Le manque d’imagination des futurs étudiants, la faute à Parcoursup ? Là encore, la plateforme a le dos large. S’il n’a pas été pensé comme un outil d’orientation, Parcoursup a tout de même connu de nombreuses améliorations au fil des ans : ainsi il propose une carte des formations qui permet à un candidat de repérer facilement les formations qui l’intéressent dans un domaine précis, suivant plusieurs critères (type de diplôme, privé ou public, distance de son domicile).
De même chacune des 20 000 formations présentes sur Parcoursup à sa fiche dans laquelle sont recensés les attendus, les débouchés, les critères de sélection et de réussite. Mais encore faut-il que le jeune ou ses parents disposent des bagages et de l’aisance nécessaire pour aller « faire leur marché » dans cette jungle.
À défaut, en théorie, ils doivent pouvoir compter sur les conseillers d’orientation (les psyEN), et sur les professeurs principaux. Sauf que les premiers sont en sous-effectif chronique, et les seconds, auxquels le ministère de l’éducation nationale avait promis 54 heures supplémentaires pour travailler sur l’orientation de leurs élèves, n’en ont jamais vu la couleur.
« On bricole, reconnaît Sophie Vénétitay, professeure de SES en Seine-Saint-Denis, et secrétaire générale du SNES-FSU, premier syndicat d’enseignants du secondaire. Nous n’avons pas été formés pour ce travail d’orientation, et nous manquons de connaissance sur toutes les formations et leurs exigences.»
Si on ajoute à cela des classes de terminale qui dépassent bien souvent les 30 élèves, on comprend que la mission est très compliquée à remplir, et repose avant tout sur la bonne volonté des enseignants.

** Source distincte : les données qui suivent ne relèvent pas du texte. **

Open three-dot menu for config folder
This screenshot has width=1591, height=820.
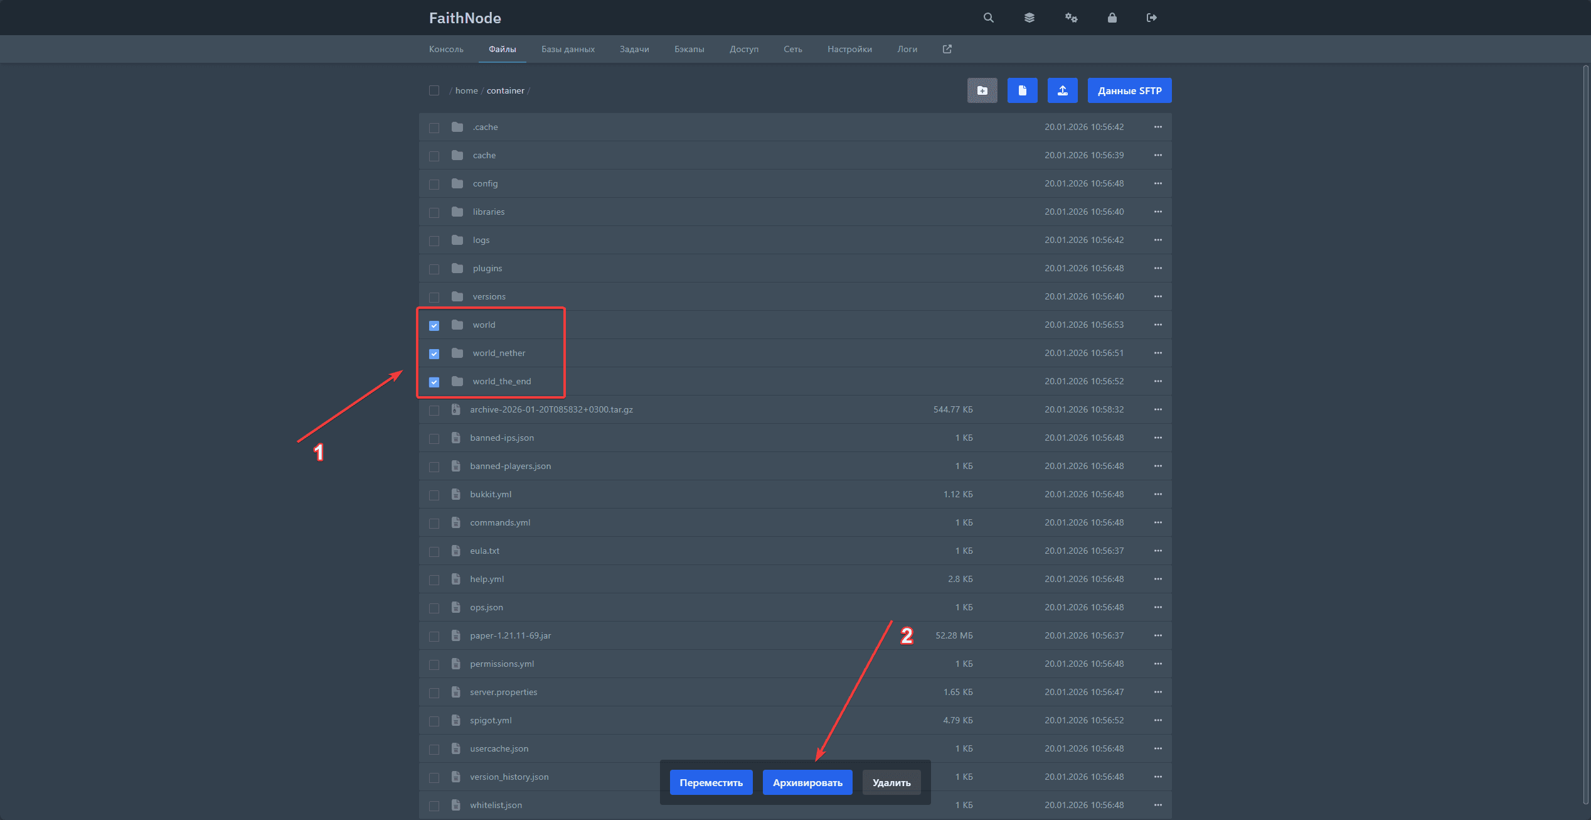pyautogui.click(x=1157, y=183)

Dit autrement : Parcoursup n’est pas la maladie, mais le symptôme, un révélateur des choix politiques successifs qui depuis une quinzaine d’années ont consisté à sous-investir dans l’orientation et l’enseignement supérieur, en attendant que le baby boom des années 2000, qui a logiquement entraîné le baby boom des étudiants 18 ans plus tard, soit absorbé.